Losing Lulu: Coping with the Loss of a Child
Seeing the World Through Rose-Colored Lenses
It was a dreary, drizzly day in March 2001, the time of year when New England turns from snow to mud. The landscape was sheathed in monochromatic gray, not a bloom or bud in sight. "What a rotten day," Gretchan Pyne remarked as she drove home from an errand. In the backseat of the car, 3-year-old Lulu had donned a pair of plastic rose-colored glasses her father had recently bought her.
"Mama, look!" she said. "The whole world looks pink! Try them on."
Gretchan, cranky, told her daughter she needed to focus on driving. Then she looked in the rearview mirror and saw Lulu's crestfallen little face.
When they pulled into the driveway, Gretchan took the glasses. "Wow!" she exclaimed. "The world really does look better! Lulu, can I have these?" she asked.
The girl shook her head. "No, you have to find your own."

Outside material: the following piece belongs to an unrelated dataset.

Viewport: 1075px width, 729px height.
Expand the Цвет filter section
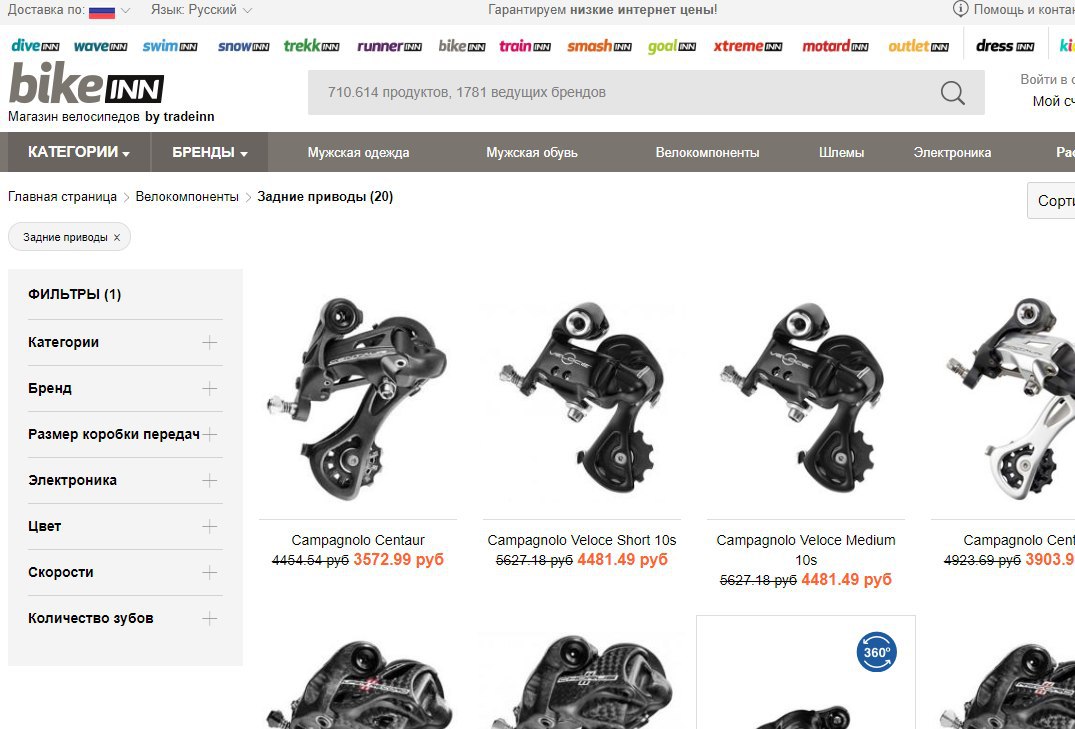(125, 526)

That night, her mother wrote down the story in her journal. It was this simple yet profound message from a child that would end up, in a way, saving Gretchan Pyne's life.A Heart-Shaped Memento
A few months later, on July 14, 2001, the Pyne family packed up their car and headed for Truro, Massachusetts, a pristine stretch of sandy beach on Cape Cod National Seashore. As usual, Gretchan and Warren Pyne and their three children, Lulu, 4, and 9-year-old twins Dylon and Drew, were the first to arrive and the last to leave. They built "sand bathtubs," digging trenches and letting the ocean fill them with water. They played paddleball and Frisbee, made sand castles and Boogie-boarded. Lulu noticed a little girl on a nearby blanket and asked her to play; she taught her new friend how to chew gum.
What Warren remembers of that outing was the rock. The Pynes had a tradition: Once the cooler was emptied of food and drink, it would be refilled with shells and rocks. As they were leaving the beach, Lulu, who had just turned 4, tagged behind, stopping here and there to collect one last treasure. Her father held the overflowing cooler in one hand, his daughter's small hand in his other.

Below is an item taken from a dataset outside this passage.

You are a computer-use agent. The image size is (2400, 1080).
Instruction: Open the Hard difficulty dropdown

"She picked up one about the size of a cantaloupe, and it was brown and in the shape of a heart," says Warren, 42. "I had to keep the cooler lid open to carry that one."
At the end of the day, the sea still in their hair, the Pynes stopped to get ice cream at Bob's Sub & Cone, in Wellfleet. It started to mist, creating a double rainbow. In the parking lot, Lulu licked her ice-cream cone and danced around while her father videotaped her. "I remember standing in line and looking at her and thinking, 'I'm never going to forget this moment,'" says Gretchan, 43. "She just looked so beautiful."

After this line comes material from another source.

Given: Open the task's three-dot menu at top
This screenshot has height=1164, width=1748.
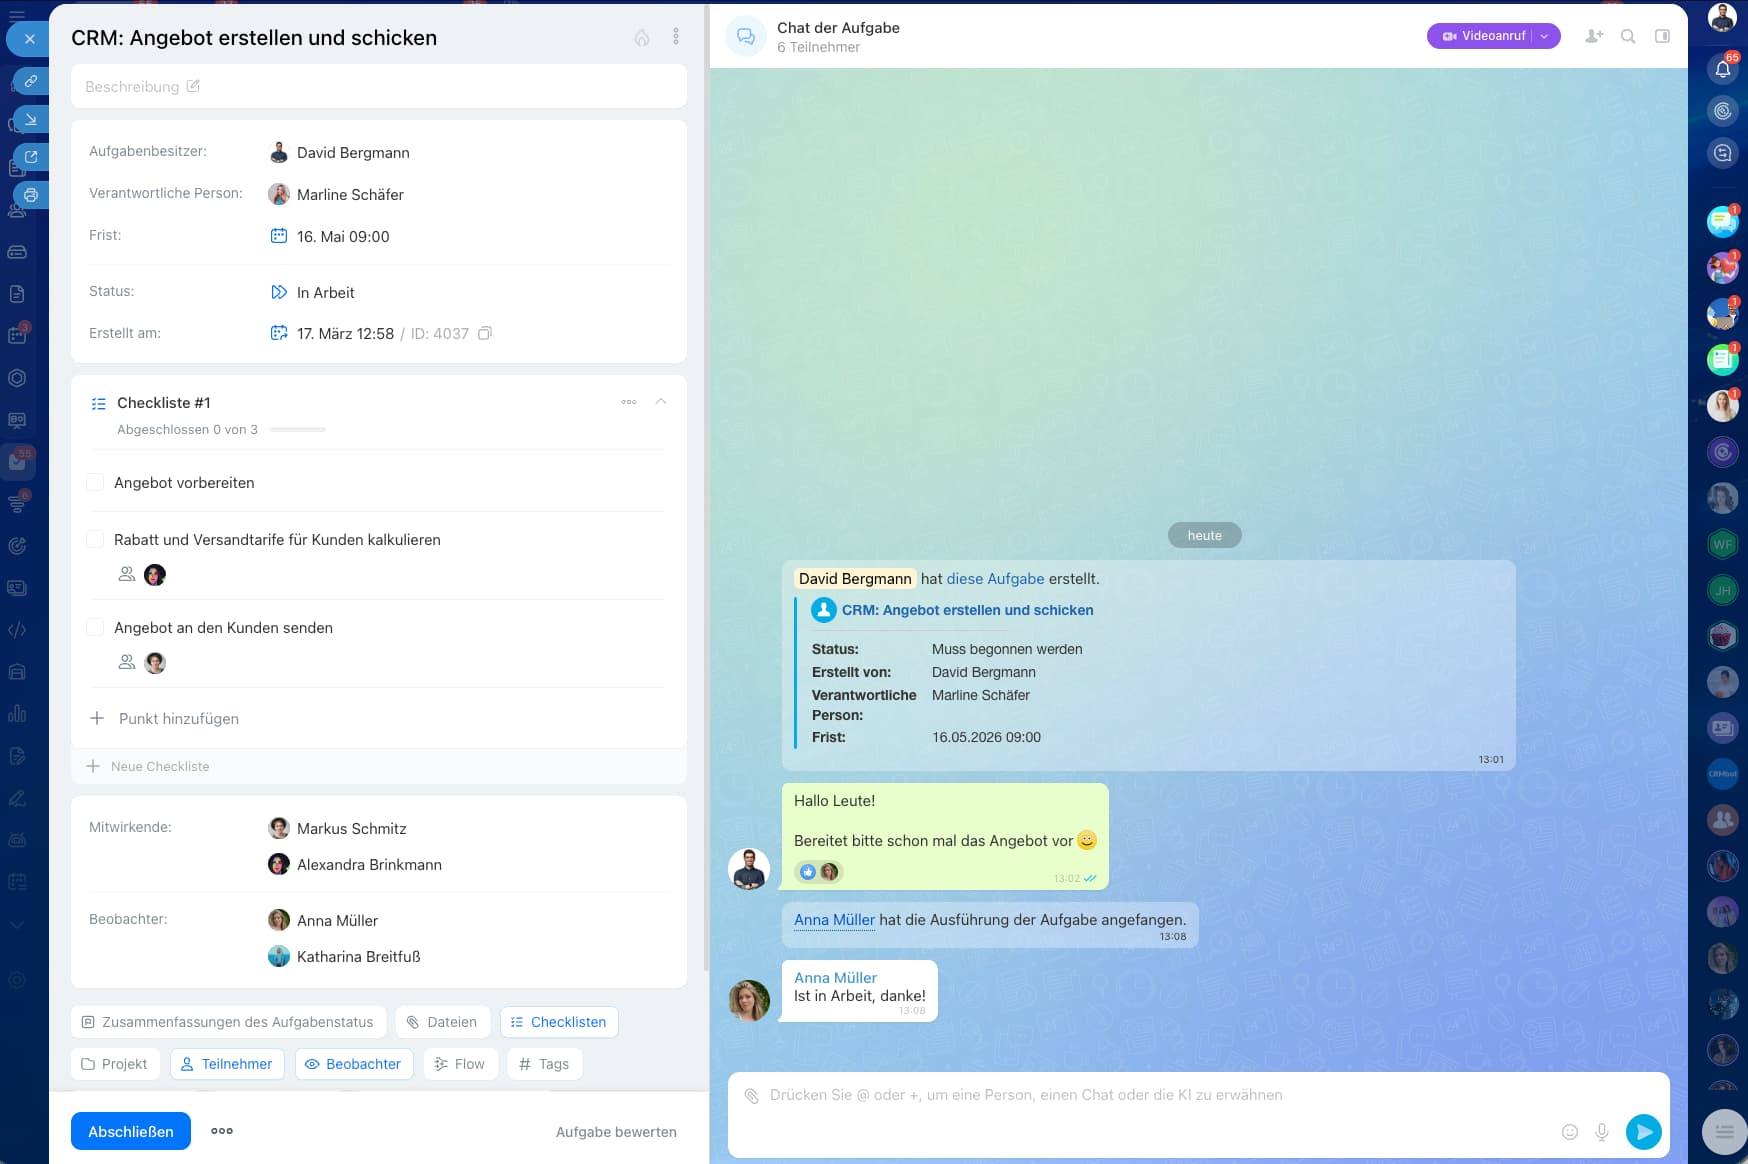Looking at the screenshot, I should [x=676, y=37].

Gretchan went inside the shop to fetch her twins. As the three of them came out of the store, they saw Lulu step onto the base of a bicycle rack, the metal type that houses the front wheel of a bike, and strike what they call her "Vanna White pose," with one arm extended upward as if showcasing the rainbow. They saw the unanchored rack flip over on top of her, pinning her on the ground. They saw their father drop his camera and race over to her. As he knelt over her, she reached up and opened her mouth as if to scream, but no sound came out. "It looked as if she was reaching past me to the rainbow," says her father, who immediately pulled the rack off his daughter and began to administer CPR.